**Task description:** Provide the data again exactly, including every line that follows.

**Data provided:**
↓

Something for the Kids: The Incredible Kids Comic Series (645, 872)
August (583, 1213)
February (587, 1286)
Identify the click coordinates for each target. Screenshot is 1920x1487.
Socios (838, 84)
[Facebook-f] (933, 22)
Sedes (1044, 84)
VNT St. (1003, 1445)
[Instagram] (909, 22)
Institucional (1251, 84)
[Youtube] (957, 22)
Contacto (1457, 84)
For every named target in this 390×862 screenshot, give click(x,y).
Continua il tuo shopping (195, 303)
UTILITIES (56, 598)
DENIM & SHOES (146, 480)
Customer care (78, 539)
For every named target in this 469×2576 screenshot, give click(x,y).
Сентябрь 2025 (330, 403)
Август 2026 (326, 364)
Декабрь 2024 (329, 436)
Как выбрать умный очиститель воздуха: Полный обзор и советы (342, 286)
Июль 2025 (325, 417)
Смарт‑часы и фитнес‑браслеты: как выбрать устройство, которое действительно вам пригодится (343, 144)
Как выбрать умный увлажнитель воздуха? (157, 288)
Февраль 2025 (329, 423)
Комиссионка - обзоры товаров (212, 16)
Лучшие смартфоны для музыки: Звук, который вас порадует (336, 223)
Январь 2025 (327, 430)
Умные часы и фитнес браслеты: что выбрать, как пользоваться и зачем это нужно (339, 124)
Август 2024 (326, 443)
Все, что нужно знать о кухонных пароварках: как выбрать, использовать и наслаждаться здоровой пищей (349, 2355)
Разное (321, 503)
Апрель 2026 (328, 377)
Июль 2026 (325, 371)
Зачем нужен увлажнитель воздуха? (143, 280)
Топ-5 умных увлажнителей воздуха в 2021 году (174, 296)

↑

**Answer:**
Something for the Kids: The Incredible Kids Comic Series (645, 872)
August (583, 1213)
February (587, 1286)
Identify the click coordinates for each target. Screenshot is 1920x1487.
Socios (838, 84)
[Facebook-f] (933, 22)
Sedes (1044, 84)
VNT St. (1003, 1445)
[Instagram] (909, 22)
Institucional (1251, 84)
[Youtube] (957, 22)
Contacto (1457, 84)
For every named target in this 390×862 screenshot, give click(x,y).
Continua il tuo shopping (195, 303)
UTILITIES (56, 598)
DENIM & SHOES (146, 480)
Customer care (78, 539)
For every named target in this 469×2576 screenshot, give click(x,y).
Сентябрь 2025 (330, 403)
Август 2026 (326, 364)
Декабрь 2024 (329, 436)
Как выбрать умный очиститель воздуха: Полный обзор и советы (342, 286)
Июль 2025 (325, 417)
Смарт‑часы и фитнес‑браслеты: как выбрать устройство, которое действительно вам пригодится (343, 144)
Как выбрать умный увлажнитель воздуха? (157, 288)
Февраль 2025 (329, 423)
Комиссионка - обзоры товаров (212, 16)
Лучшие смартфоны для музыки: Звук, который вас порадует (336, 223)
Январь 2025 (327, 430)
Умные часы и фитнес браслеты: что выбрать, как пользоваться и зачем это нужно (339, 124)
Август 2024 (326, 443)
Все, что нужно знать о кухонных пароварках: как выбрать, использовать и наслаждаться здоровой пищей (349, 2355)
Разное (321, 503)
Апрель 2026 (328, 377)
Июль 2026 (325, 371)
Зачем нужен увлажнитель воздуха? (143, 280)
Топ-5 умных увлажнителей воздуха в 2021 году (174, 296)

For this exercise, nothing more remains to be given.